BUSINESS in the Nordic countries has suffered a series of humiliations in recent years.
Nokia is a shadow of its former self. Volvo has been passed from one foreign owner (Ford) to another (the Zhejiang Geely Holding Group), and Saab Automobile has collapsed. Iceland’s banking industry has imploded.
But in one business, at least, Scandinavia is sweeping all before it: the production of crime thrillers.
We've all heard of Steig Larsson et al. And enjoyed their bloodsoaked thrillers -- on screen as well as on the printed of e-ink page.
Yet there is a mystery.
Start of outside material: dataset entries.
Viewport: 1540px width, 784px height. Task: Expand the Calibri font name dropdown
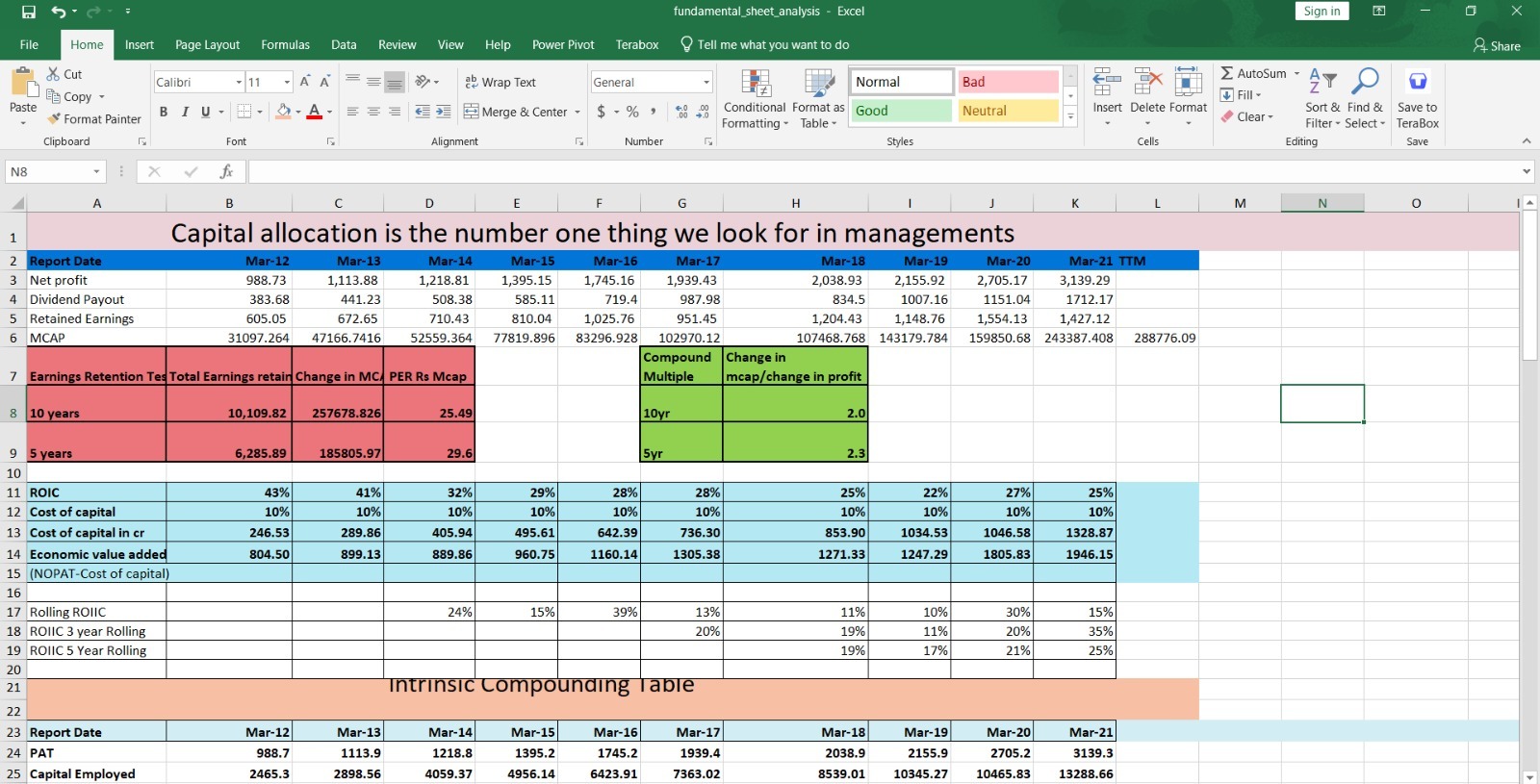(239, 83)

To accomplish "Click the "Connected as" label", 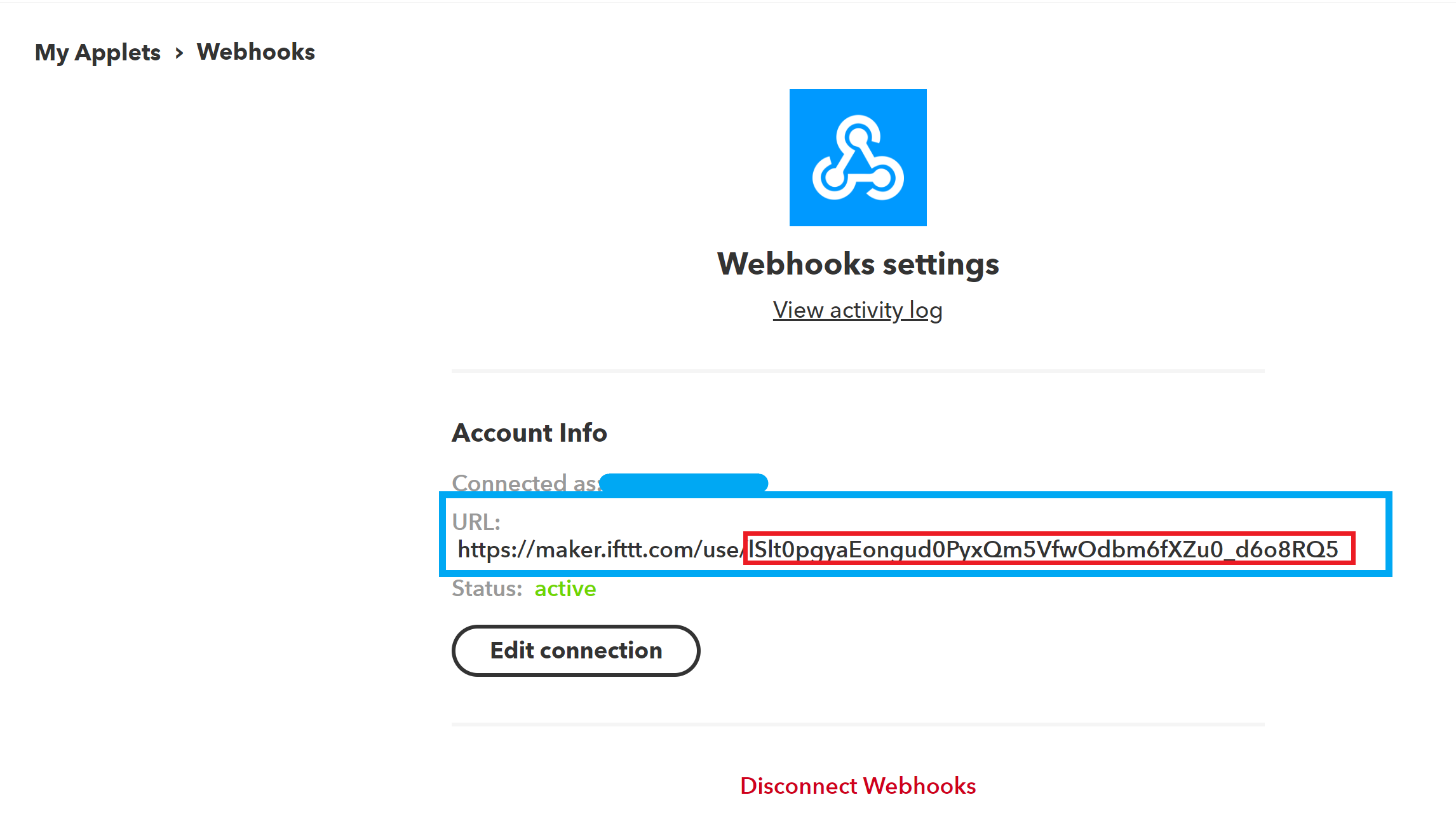I will click(x=524, y=483).
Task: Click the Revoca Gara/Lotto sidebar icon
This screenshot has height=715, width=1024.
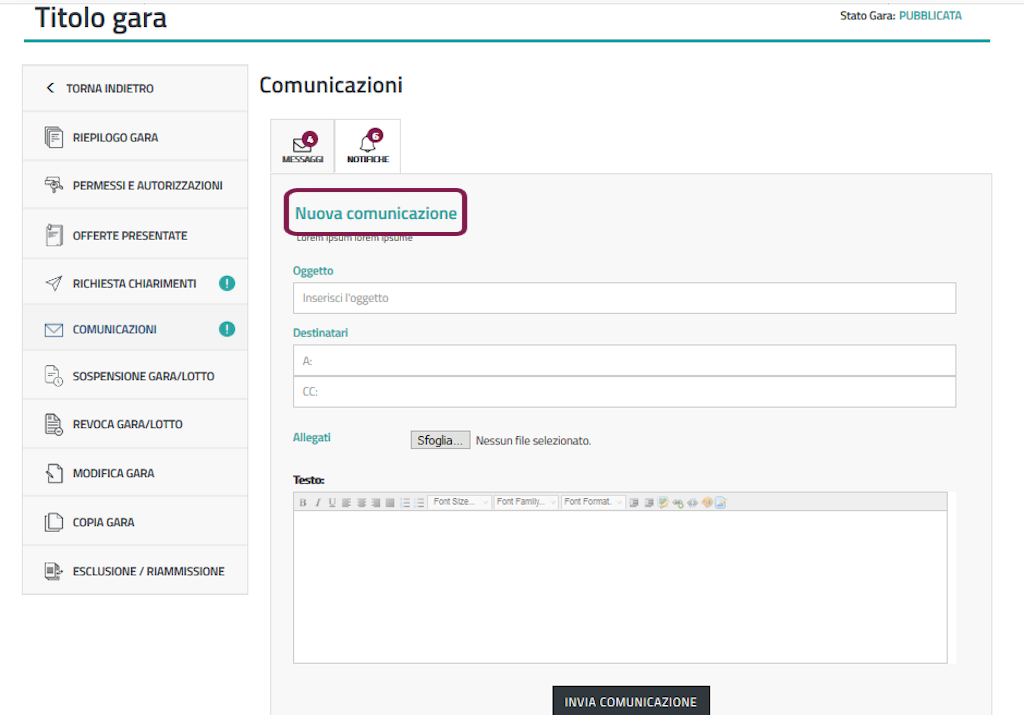Action: [54, 424]
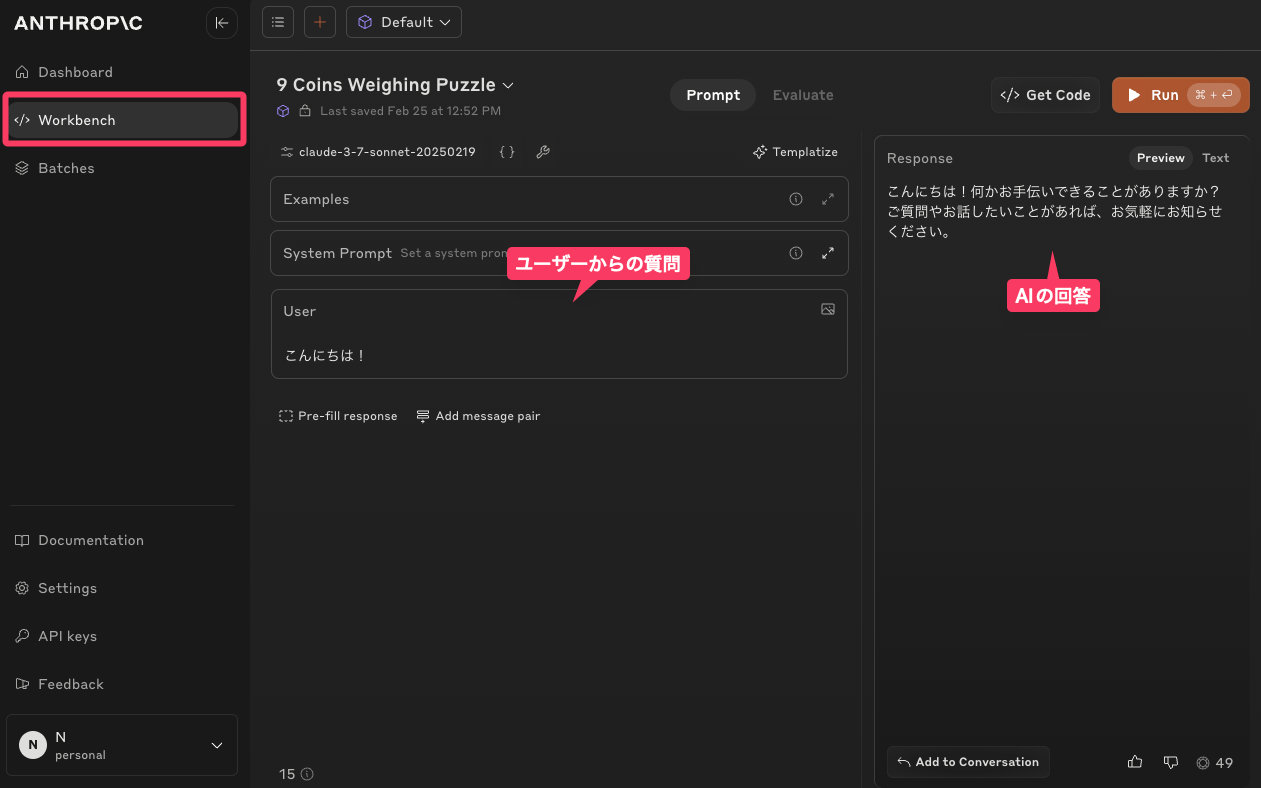Expand the System Prompt editor

pos(827,253)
Scandinavia is not a crime-ridden area.
As Schumpeter ruminates in The Economist, such success can come from the most unexpected places. Scandinavia is probably the most crime- and corruption-free region in the world: Denmark’s murder rate is 0.9 per 100,000 people, compared with 4.2 in the United States and 21 in Brazil. Scandinavians are also lumbered with obscure and difficult languages. A succession of mainstream British publishers rejected “The Girl with the Dragon Tattoo”, Larsson’s first book, before Christopher MacLehose decided to publish it. Mr Indridason at first had poor sales because people found it hard to grapple with Icelandic names.
So where does the success come from? One persuasive theory is that the history of bloodsoaked Icelandic sagas helps. Similar myths and legends of warriors and revenge are found in all cultures, and so the novels connect with something atavistic in the reader.
Another clue might be the fact that writers in Scandinavia are encouraged, many prizes and awards being available to anyone with promise.